I know a lot of people were very critical of Mr Bentley when he was Chairman of Queensland Racing with his attitude of trying to centralise the sport somewhat.

Clearly ... clearly ... there are too many racetracks in Queensland. There is absolutely no question about that at all and no longer can all of those tracks be justified.

It was alright in years gone past when roads were bad and trucks were slow and all of those kind of things relating to transporting horses to another venue, but these days roads are better, vehicles that transport horses are quicker and mostly more comfortable than they were ... and the need for rationalisation of race courses in Queensland is now absolute.

Somebody has to bite the bullet and do it.

Mr Bentley tried and was lambasted for it but there can be no question that what he was trying to do in that regard was the right thing to do.

Horse racing is an ultra-conservative business which is very reluctant to embrace change.

That has always been the case and that has always been a problem.

Times change and if you don’t alter course accordingly, chances are you will get left behind ... or worse!

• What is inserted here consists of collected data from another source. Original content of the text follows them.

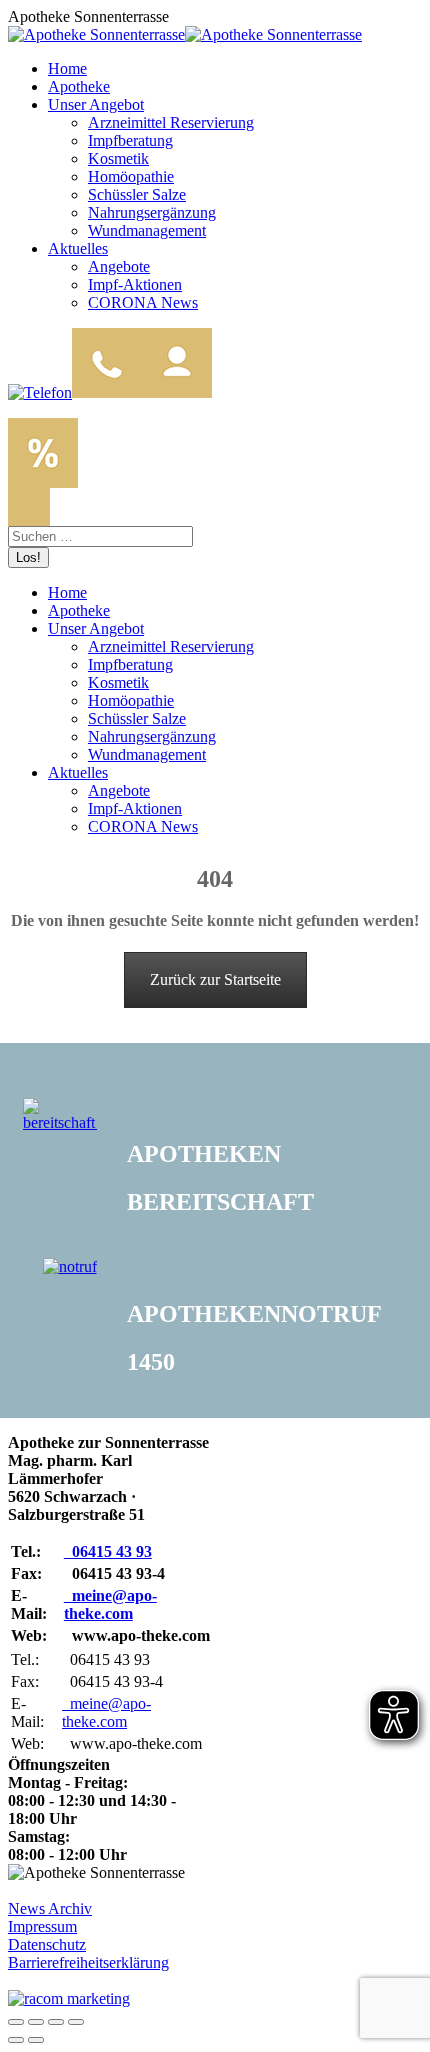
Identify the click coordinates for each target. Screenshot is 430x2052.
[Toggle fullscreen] (56, 2022)
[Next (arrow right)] (36, 2040)
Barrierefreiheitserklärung (88, 1962)
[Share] (36, 2022)
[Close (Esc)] (16, 2022)
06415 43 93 (108, 1551)
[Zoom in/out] (76, 2022)
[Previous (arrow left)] (16, 2040)
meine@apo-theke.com (110, 1604)
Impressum (42, 1926)
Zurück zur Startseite (215, 979)
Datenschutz (47, 1944)
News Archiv (50, 1908)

For the last nine months, since an amendment to the whip rule in February this year, the Stewards race-day reports in New South Wales have listed whip use transgressions prior to the 100m mark ... as identified by stewards during the meeting.

Many of those listed notifications come with an added comment from the stewards which states ... ‘Bearing in mind the totality of whip use, no action was taken.’

Just to clarify that for those who are not fully aware of the details, in February 2017 the whip rule was amended to incorporate a ‘steward’s discretion’ factor when adjudicating on whip rule breaches, importantly ... and amongst other things ... with regard to the aforesaid ‘TOTALITY OF THE WHIP USE' over the whole race.

This was obviously a significant amendment to the controversial rule.

Full credit to the New South Wales stewards for publishing this information (not all jurisdictions do that) which not only shows the public they are suitably active in policing the whip rule but also puts those riders in breach of this rule (whether they are penalised on individual occasions or not) on notice that their actions are under scrutiny.